▶ _RECORDS SUPPLIED_
..............................

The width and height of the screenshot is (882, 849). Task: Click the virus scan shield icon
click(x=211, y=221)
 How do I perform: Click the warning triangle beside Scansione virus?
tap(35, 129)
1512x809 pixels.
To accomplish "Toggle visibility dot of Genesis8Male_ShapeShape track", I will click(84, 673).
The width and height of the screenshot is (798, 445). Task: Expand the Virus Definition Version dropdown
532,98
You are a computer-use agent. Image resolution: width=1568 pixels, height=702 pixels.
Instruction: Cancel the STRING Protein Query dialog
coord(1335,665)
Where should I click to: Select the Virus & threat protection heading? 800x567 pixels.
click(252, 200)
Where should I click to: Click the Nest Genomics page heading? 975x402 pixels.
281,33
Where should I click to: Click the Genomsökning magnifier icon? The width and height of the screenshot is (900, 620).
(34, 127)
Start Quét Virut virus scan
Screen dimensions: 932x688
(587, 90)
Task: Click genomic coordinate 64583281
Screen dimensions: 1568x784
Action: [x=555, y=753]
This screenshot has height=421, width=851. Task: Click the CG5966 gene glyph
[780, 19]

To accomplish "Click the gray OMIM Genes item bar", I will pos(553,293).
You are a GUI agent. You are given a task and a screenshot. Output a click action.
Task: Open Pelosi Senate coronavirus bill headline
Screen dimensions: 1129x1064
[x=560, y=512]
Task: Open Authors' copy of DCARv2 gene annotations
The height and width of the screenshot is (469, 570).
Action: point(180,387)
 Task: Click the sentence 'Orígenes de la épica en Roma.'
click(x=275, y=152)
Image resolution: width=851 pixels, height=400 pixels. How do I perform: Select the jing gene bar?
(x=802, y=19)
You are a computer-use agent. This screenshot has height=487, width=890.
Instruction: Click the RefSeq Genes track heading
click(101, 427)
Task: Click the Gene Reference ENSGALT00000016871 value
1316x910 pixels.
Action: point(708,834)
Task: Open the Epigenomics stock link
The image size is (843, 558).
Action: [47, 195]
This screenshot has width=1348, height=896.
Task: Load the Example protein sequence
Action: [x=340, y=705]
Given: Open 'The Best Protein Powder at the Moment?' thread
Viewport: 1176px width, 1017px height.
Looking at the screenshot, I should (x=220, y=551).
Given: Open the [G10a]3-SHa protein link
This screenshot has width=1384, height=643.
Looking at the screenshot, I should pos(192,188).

..............................

▶ _ASSIGNED TASK_
Pull every line that holds the string "will" out of the records.

▶ _RESPONSE_
To accomplish "Toggle visibility dot of Genesis8Male_ShapeShape track", I will click(84, 673).
To accomplish "Click the gray OMIM Genes item bar", I will pos(553,293).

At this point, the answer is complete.